If there is one thing I hate more than anything, it is censorship.
A few years ago, I was the Editor of my school newspaper. My team and I prided ourselves on producing a publication that was interesting, relevant and, often, very funny. We published satires on the school’s leadership and lambasted the baking skills of teachers in cooking column Cake Corner. Theo Demolder, an ex-Editor and somebody who works with me today at Varsity, mocked our headteacher’s many public blunders by pretending to be him in a fortnightly entry.
We pushed the boundaries; we were not afraid to offend on principle. That year, the newspaper was a roaring success. And at every stage of the process we had the full backing of the school’s leadership, because it recognised that a right to free speech and satire is the lifeblood of any educational institution.
Yet when I left my position as Editor, some things changed. Certain figures gained a stronger influence at court, and before I knew it the ban hammer began to descend.

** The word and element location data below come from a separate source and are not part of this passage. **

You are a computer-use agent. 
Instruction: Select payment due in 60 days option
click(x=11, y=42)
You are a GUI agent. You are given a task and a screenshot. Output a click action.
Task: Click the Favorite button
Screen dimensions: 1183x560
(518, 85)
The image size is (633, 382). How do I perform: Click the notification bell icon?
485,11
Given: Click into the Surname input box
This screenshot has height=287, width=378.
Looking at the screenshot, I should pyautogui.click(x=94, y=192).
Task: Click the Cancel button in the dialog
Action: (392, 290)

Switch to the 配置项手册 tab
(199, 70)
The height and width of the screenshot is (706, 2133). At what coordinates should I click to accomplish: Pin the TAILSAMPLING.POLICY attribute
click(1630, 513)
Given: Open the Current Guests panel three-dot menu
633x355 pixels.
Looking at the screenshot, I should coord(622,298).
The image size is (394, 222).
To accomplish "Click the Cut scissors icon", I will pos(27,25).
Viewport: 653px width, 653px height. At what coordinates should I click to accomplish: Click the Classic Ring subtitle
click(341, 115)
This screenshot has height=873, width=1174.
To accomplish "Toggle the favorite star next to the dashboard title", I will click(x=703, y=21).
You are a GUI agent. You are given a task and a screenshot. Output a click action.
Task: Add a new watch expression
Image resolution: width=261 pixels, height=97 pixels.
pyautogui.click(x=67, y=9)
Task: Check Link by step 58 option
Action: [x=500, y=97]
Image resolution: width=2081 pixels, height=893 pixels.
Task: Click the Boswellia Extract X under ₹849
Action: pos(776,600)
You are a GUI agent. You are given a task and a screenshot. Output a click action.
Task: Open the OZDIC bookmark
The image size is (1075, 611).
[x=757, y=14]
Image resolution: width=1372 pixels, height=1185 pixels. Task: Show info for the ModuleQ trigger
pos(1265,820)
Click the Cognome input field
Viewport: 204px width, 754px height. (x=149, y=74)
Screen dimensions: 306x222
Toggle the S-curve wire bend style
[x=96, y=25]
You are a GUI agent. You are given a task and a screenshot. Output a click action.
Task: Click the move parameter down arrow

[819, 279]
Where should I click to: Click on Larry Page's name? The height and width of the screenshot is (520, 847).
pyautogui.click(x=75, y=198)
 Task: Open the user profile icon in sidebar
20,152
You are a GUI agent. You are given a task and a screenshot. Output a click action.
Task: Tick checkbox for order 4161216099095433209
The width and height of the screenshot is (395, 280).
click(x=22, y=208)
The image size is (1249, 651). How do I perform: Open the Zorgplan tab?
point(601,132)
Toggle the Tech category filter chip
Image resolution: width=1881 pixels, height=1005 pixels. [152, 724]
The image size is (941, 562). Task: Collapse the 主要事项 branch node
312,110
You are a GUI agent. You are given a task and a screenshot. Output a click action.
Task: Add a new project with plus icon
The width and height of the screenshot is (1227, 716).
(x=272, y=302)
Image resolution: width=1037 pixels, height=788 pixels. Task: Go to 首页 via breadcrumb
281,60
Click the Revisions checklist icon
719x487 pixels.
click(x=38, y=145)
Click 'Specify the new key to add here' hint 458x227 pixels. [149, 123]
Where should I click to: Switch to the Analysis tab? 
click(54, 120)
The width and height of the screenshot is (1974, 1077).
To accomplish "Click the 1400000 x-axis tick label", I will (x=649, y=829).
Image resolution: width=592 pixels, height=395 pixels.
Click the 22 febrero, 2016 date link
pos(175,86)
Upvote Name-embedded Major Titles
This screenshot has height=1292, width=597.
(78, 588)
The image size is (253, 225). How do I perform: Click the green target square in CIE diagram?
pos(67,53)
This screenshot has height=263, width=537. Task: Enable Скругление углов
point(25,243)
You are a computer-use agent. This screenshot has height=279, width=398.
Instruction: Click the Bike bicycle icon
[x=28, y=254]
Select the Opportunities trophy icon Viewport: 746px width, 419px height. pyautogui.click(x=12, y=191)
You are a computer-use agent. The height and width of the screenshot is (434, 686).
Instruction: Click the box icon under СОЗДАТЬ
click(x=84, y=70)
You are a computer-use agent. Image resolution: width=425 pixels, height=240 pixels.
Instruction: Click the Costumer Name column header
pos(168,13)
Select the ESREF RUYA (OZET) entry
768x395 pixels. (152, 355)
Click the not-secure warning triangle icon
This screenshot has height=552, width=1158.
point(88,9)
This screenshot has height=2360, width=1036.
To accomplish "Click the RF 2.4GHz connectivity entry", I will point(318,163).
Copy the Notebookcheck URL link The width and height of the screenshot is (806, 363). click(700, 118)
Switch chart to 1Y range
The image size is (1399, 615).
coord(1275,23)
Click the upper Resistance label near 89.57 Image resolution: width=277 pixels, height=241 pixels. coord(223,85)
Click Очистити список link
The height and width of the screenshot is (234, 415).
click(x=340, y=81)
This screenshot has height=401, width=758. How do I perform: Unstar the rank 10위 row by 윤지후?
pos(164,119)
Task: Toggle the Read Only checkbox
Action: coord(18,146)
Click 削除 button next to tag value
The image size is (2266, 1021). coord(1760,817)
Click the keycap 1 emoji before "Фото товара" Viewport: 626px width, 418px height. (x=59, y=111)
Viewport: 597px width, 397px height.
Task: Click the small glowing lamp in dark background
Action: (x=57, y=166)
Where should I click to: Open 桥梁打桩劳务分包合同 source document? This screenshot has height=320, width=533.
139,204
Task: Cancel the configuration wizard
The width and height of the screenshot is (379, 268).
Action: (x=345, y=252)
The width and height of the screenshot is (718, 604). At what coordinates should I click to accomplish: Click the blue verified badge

A piece I’d written for the yearly Rag Mag – a little booklet sold for charity that was supposed to push boundaries – never found its way into print. In it, I laughed at the molly-coddlery of the school nurse and the nonsensical anti-drugs stance of various ‘professional’ visitors to the sixth form centre. Apparently my words might have offended the school nurse – which, of course, was sort of the whole point. At no point was I racist or sexist; at no point did I incite violence. The piece was in reality a rather tame protest, but the new top brass decided that it had to die.
As time went on, I noticed a disturbing trend. Speeches and match reports I had written for assemblies had to avoid the over-zealous red pens of certain people if they were to remain relevant. Luckily, the heads still had an ounce of sense about them and I was usually allowed to say my piece unfettered by censors.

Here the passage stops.